Star Wars - The Holiday Special

So it's a Sunday morning and there's tons for me to try to get, laundry, yard work, etc. I see Sarah Silverman on the CBS Sunday Morning Show and she mentions some clip that she did a while back called "I'm f*@king Matt Damon" that got a tremendous amount of YouTube hits. Having never seen the clip, I dart to my computer to watch. Well, that YouTube is a slippery slope. I get on there with the intention of watching the Matt Damon clip and that's it. I'm going to watch this thing and then get back to my life. Oh, but Jimmy Kimmel made a response to Sarah's video called "I'm f*@king Ben Affleck" so then I've got to watch that. Much to my surprise, Harrison Ford is in the Ben Affleck clip and that causes me to search for Harrison Ford on YouTube. Did you know Harrison Ford played a principal in E.T. but the scene got cut? I have every intention of backing away from my mouse and getting on with my Sunday duties until YouTube, as a result of my Harrison Ford search, links me to...Star Wars - The Holiday Special.

Somebody uploaded this thing in 10 parts because when it originally aired on CBS back in 1978 it was a 2 hour special. It follows the typical variety style format of the 70's. The general plot is that Chewbacca must get back to his home planet in time for "Life Day" with his family. I say general plot because along the way there is singing, dancing, and an all around hot mess. It is the worst pile of hell and an abomination in the Star Wars Universe. To sum up: Harvey Korman appears in drag, Diahann Carroll sings a song for no apparent reason as does Jefferson Starship, there's random dancing and I seem to recall a circus act; Mark Hamill, Carrie Fisher, and Harrison Ford make cameos. I know that Mark Hamill had a car accident shortly after A New Hope but they had his eyeliner and/or mascara caked on in this thing. The show also shamelessly rips off John Williams's score. Poor Carrie Fisher is forced to sing a "Life Day" song to the melody of the Star Wars Theme.
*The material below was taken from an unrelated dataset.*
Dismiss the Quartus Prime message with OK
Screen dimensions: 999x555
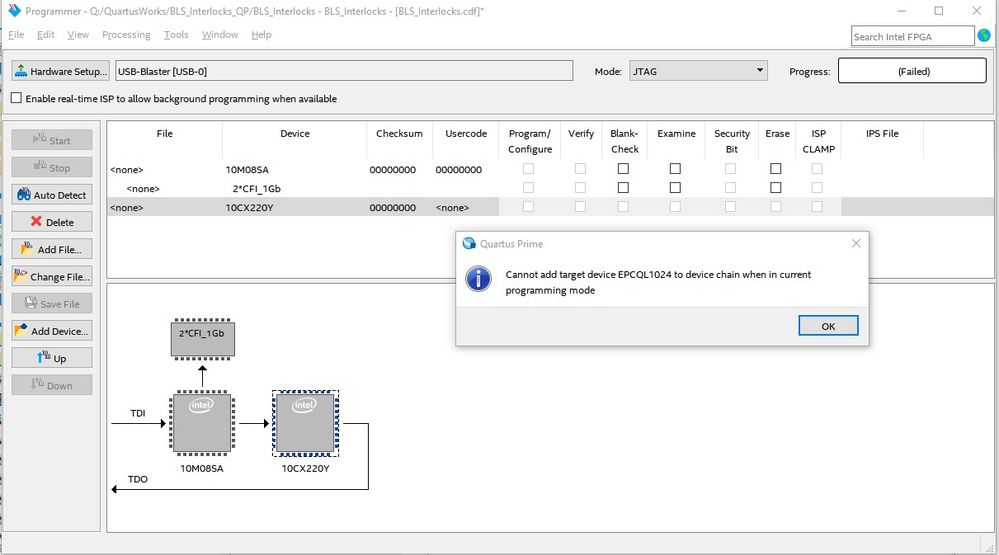coord(828,326)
What in the hell is this?! An Episode 4 montage is thrown in at the end just for the hell of it. Why not?

And just when I think this train wreck could not possibly get any worse...Bea Arthur sasses up the Mos Eisley Cantina and breaks out into song. So if you could remotely forgive the crappy set design, bad special effects, listless plot....
there's no forgiving a Golden Girl singing in a wretched hive of scum and villiany. The only saving graces for me were the cartoon that introduces Boba Fett and seeing an old Kenner commercial for Star Wars toys. Is Kenner even still around?

From the credits I easily see that George Lucas had little to do with this monstrosity. The CBS executives ran wild with his creation. No wonder the man so fiercely guards all things Star Wars to this day. In the credits, I saw "Costume Designer - Bob Mackie". Is this the same Bob Mackie who now peddles his stuff on QVC and designs Emmy dresses for Eva Longoria? If it's one and the same, then this man's career should have died with this thing.

Jedi-mind trick time,

You don't need to see The Star Wars Holiday Special.
This isn't the Holiday Special you're looking for.
You can go about your business.
Move along....move along.

Go find Linus and a sorry looking Christmas tree and watch that instead.